AI Inference Memory System Tradeoffs

When companies describe their AI inference chip they typically give TOPS but don’t talk about their memory system, which is equally important.

What is TOPS? It means Trillions or Tera Operations per Second. It is primarily a measure of the maximum achievable throughput but not a measure of actual throughput. Most operations are MACs (multiply/accumulates), so TOPS = (number of MAC units) x (frequency of MAC operations) x 2.

To actually make good use of the TOPS the chip needs a memory system that can keep the MACs busy most of the time (high MAC utilization): this is the key to actually achieving high throughput.

The memory system for an AI Inference chip needs to:

1. Provide capacity for storage of the Weights for the neural network model; for the storage of the code for executing the neural network model; and for storage of the initial input/image and intermediate activations
2. Provide weights and intermediate activations to the MACs at a bandwidth high enough to keep up with the MAC execution rate
3. Write back intermediate activation outputs back to memory at a bandwidth sufficient not to stall operation waiting on completion of a write operation

How much memory capacity is required?
Weights take a lot of room: 22.7MB for ResNet-50 INT8 and 62MB for YOLOv3 INT8. The expectation is that future, better models will be bigger models with more weights.

Intermediate activation storage: the largest activation for ResNet-50 is 0.8MB and the next largest is 0.4MB; this is for 224×224 images. So a buffer memory of 1.5-2MB is sufficient for batch size =1. If batch size = N, the buffer size needs to be N times larger than 1.5-2MB. So batch size = 16 means the buffer size is 24-32MB making it larger than the capacity required to store weights.

Intermediate activation storage for YOLOv3 can be much larger depending on the size of the image. YOLOv3 requires intermediate activation storage of ~18MB for 608×608 images and >100MB for 2Megapixel images. Because these buffer sizes are so large, doing batching does not make sense.

Code size is significant but no one is disclosing this information yet for their chips.

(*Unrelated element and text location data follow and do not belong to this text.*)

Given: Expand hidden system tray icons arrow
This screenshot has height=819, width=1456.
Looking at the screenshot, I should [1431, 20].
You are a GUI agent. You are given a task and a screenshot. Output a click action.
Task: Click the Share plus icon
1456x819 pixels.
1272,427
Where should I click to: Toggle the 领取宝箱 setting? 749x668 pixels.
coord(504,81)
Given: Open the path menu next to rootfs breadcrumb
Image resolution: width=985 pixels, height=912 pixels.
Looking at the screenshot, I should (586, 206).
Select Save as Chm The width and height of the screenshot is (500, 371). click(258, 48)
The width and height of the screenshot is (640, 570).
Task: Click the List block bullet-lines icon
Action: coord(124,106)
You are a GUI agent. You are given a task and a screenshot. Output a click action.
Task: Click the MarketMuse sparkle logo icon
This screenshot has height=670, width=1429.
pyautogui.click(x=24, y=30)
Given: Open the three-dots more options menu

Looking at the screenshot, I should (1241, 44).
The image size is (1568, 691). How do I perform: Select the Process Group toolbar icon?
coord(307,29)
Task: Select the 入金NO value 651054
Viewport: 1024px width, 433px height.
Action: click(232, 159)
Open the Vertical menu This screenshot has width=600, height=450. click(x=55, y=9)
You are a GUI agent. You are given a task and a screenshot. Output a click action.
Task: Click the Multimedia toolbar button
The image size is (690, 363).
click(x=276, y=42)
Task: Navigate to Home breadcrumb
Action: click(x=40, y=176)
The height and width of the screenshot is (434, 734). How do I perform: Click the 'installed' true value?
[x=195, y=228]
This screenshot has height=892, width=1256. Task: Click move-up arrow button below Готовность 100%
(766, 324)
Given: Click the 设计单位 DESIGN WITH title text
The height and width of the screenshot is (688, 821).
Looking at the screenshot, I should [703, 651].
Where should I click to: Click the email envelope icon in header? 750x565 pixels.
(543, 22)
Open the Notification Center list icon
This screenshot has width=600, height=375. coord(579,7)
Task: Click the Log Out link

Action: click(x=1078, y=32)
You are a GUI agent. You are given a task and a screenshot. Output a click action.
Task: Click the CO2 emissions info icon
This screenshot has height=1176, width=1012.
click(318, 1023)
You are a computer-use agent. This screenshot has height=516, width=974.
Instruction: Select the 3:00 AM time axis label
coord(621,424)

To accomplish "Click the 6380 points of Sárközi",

The chart below shows the total Megabytes required in an inference chip for weights and activations for ResNet-50 and YOLOv3 at various images sizes.

There are 3 choices for memory system implementation for AI Inference chips. Most chips will have a combination of 2 or 3 of these choices in different ratios:

1. Distributed local SRAM – a little less area efficient since overhead is shared across fewer bits, but keeping SRAM close to compute cuts latency, cuts power and increases bandwidth.
2. Single bulk SRAM – a little more area efficient but moving data across chip increases power, increases latency and makes the single SRAM the performance bottleneck.
3. DRAM – much cheaper cost per bit but the number of bits is likely way more than is needed; the power is significantly higher than SRAM access; and the cost on the controller to access the DRAM with high bandwidth is very significant.

Let’s look at some specific numbers.

In 16nm, 1MB of SRAM is about 1.1mm2. Using <30MB it’s possible to have a memory system (excluding code size) that can hold the weights and activations, for batch=1, for ResNet-50 on-chip without DRAM. So a non-DRAM chip is possible for simple models and small image sizes.

But image sensors come in 1, 2 and 4 Megapixels and larger images result in higher prediction accuracy for any model.

The benchmark model most commonly requested is YOLOv3 with 2Megapixel images: this would require ~160MB of SRAM or ~180mm2 in 16nm to keep the weights and activations on chip (this is before code storage is factored in).

To make AI inference cost-effective at the edge, it is not practical to have almost 200mm2 of SRAM. Instead, some of the memory capacity needs to be DRAM.

DRAM is lowest cost-per-bit, but the smallest DRAM available today for LPDDR4 is 4Gigabits = 512MB: much more capacity than needed for a single model above. (The extra capacity can be used to store weights/code for multiple models so the inference accelerator can switch between models rapidly).

To be useful in keeping MACs “fed,” DRAM bandwidth needs to be high. DRAMs need to be x32 databus per device at 3 or 4 Gigatransfers/second.

This is not cheap to connect to. The silicon area for x 32 LPDDR4 PHY plus memory controller is 5-6mm2 in 16nm; and the BGA balls required is 100-150 balls. Some AI Inference chips have 256-bit buses which means 40-48mm2 for PHY/controller and 800-1200 balls! The package cost for big BGAs can rival the silicon cost.

The ideal AI Inference accelerator will be one that can achieve high MAC utilization with 1 or 2 DRAMs and the least on-chip SRAM in order to keep costs and power lower while achieving high throughput.

As you evaluate AI inference options, ask about the size of on-chip SRAM and the bus width for off-chip DRAM and keep in mind the cost incurred to achieve the capacity and bandwidth. This is just as or more important than knowing the TOPS the chip has.